The procedure helped the four family members lose quite a bit of weight, but Frank and Jennifer say the key to keeping it off and staying motivated is family support.
"We come from a big Italian family," Jennifer said. "My mother likes to feed us. We go to her house and there are maybe 10 of us, but she'll cook for 25.
"Now, there are four of us asking her to not make as much food, or to cook healthy foods."
Bariatric surgeons say gastric banding and other procedures are very effective for weight loss, and the family support can bolster efforts and keeping off the pounds.
"It's a terrific and healthy way to lose weight. The family unit is making dietary and behavior changes together," said Dr. Christine Ren-Fielding, the Scafuris' surgeon and founder of the NYU Langone Weight Management Program.
But they also warn that these procedures are not for everyone and should not be taken lightly. As with any surgery, there are risks involved.
"Having surgery is not easy at all. It takes a lot of courage to admit you have a lot of problems with your weight and to be put under general anesthesia, and it's a lot of sacrifice to lose weight and have an adequate lifestyle," said Ren-Fielding.
Dr. Carson Liu, a bariatric surgeon in Santa Monica, Calif. has performed many successful laparoscopic banding surgeries, but said that for the surgery truly to work, people need to be committed to major lifestyle changes.
"People really need to change their way of eating and the types of foods they're eating," he said. "They need to exercise every day to maintain their weight loss."
In his practice, he said about 10 percent of patients lose 20 or 30 pounds, but then lose their motivation to continue.
"They could have dieted that off," he said.

* * *

*EXPLORE THE MATERIAL:*
1. Answer these questions from the weight-loss surgery article:
(a) For how many people does Jennifer's mother cook?
(b) What program did Dr. Christine Ren-Fielding found?
(c) About what percentage of Dr. Carson Liu's patients lose 20 or 30 pounds and then lose their motivation?
2. Please list every individual person the weight-loss surgery article mentions by name.

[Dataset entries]
* * *

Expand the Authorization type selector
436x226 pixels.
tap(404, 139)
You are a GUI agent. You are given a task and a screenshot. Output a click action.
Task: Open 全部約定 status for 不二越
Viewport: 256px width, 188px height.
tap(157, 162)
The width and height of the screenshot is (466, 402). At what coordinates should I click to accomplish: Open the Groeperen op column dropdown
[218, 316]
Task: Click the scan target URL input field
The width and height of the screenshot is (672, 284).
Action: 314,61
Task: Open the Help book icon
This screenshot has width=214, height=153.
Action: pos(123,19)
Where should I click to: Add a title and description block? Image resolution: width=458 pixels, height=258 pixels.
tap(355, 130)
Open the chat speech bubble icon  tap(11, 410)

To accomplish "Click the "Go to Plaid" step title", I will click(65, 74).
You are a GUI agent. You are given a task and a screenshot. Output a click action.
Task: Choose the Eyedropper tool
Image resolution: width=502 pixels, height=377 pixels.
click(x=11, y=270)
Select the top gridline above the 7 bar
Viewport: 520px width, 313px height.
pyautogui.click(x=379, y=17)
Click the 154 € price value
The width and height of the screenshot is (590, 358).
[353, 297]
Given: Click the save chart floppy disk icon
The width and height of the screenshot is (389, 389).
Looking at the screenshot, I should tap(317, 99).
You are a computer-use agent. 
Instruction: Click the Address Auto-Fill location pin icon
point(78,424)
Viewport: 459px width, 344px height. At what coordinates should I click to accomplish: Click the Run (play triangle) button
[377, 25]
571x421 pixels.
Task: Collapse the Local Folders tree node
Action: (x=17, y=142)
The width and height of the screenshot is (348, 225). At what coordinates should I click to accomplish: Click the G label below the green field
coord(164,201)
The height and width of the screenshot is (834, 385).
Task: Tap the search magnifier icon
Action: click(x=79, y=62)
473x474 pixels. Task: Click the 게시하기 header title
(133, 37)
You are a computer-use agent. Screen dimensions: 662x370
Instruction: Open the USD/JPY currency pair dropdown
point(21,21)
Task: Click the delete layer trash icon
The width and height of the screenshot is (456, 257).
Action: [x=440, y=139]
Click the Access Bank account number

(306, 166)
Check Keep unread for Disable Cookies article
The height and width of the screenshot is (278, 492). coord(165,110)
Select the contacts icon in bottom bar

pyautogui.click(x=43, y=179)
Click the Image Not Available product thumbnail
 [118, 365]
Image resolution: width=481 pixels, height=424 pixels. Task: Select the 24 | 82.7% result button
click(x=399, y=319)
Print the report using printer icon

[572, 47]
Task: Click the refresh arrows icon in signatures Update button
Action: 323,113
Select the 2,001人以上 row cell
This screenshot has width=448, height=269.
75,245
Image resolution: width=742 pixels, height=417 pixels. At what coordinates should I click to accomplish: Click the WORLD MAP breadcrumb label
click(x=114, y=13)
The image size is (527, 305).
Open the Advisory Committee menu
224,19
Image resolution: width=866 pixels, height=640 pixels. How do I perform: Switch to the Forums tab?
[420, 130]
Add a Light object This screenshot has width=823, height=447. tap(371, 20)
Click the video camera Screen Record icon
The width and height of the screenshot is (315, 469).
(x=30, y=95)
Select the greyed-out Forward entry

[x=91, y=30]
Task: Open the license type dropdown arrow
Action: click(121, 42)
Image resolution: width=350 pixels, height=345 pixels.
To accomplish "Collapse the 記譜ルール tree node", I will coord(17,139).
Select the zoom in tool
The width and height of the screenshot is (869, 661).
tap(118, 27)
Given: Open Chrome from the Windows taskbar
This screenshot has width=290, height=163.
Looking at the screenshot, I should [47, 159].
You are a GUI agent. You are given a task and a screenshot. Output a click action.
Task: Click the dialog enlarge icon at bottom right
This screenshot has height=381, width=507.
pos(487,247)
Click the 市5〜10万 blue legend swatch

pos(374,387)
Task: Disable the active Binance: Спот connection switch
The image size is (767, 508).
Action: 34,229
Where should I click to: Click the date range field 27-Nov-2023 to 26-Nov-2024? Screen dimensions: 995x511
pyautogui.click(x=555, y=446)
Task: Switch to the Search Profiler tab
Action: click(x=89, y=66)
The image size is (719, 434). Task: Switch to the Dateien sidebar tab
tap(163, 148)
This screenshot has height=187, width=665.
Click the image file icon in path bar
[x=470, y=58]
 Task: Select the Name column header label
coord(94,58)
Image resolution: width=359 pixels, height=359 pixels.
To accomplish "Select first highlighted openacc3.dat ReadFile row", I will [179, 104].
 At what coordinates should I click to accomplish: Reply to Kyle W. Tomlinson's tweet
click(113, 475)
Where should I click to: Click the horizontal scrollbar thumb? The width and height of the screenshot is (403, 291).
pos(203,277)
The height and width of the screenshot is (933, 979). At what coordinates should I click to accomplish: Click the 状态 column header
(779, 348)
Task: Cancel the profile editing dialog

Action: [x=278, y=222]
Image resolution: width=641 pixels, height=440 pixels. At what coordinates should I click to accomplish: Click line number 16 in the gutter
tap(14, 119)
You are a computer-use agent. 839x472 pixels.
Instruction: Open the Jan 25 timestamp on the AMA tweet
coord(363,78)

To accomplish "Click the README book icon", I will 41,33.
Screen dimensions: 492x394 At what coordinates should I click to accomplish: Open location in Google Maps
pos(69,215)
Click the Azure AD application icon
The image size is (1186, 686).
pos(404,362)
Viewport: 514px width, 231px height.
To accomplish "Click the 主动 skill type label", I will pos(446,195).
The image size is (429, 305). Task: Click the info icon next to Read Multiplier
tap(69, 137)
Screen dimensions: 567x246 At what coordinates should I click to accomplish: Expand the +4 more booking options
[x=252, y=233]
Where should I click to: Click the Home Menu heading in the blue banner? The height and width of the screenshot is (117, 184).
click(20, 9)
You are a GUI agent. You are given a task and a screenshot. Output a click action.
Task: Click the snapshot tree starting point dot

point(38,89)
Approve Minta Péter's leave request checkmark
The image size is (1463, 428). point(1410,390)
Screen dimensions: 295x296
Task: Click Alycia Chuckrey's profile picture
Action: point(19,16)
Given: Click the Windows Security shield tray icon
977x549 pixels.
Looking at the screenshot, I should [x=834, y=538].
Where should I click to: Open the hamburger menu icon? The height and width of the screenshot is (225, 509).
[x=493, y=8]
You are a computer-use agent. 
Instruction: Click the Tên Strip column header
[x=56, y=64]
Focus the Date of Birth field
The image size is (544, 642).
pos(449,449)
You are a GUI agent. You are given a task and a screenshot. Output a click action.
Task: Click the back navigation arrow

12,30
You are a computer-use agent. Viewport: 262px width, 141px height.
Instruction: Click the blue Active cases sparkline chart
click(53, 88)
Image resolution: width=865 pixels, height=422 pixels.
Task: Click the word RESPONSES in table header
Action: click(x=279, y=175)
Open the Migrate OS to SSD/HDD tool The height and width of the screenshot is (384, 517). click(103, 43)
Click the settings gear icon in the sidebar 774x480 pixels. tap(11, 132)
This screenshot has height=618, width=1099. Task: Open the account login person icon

* * *

*RESULTS FOR THE EXERCISE:*
1.
(a) 25
(b) The NYU Langone Weight Management Program
(c) About 10 percent

2.
Frank
Jennifer
Dr. Christine Ren-Fielding
Dr. Carson Liu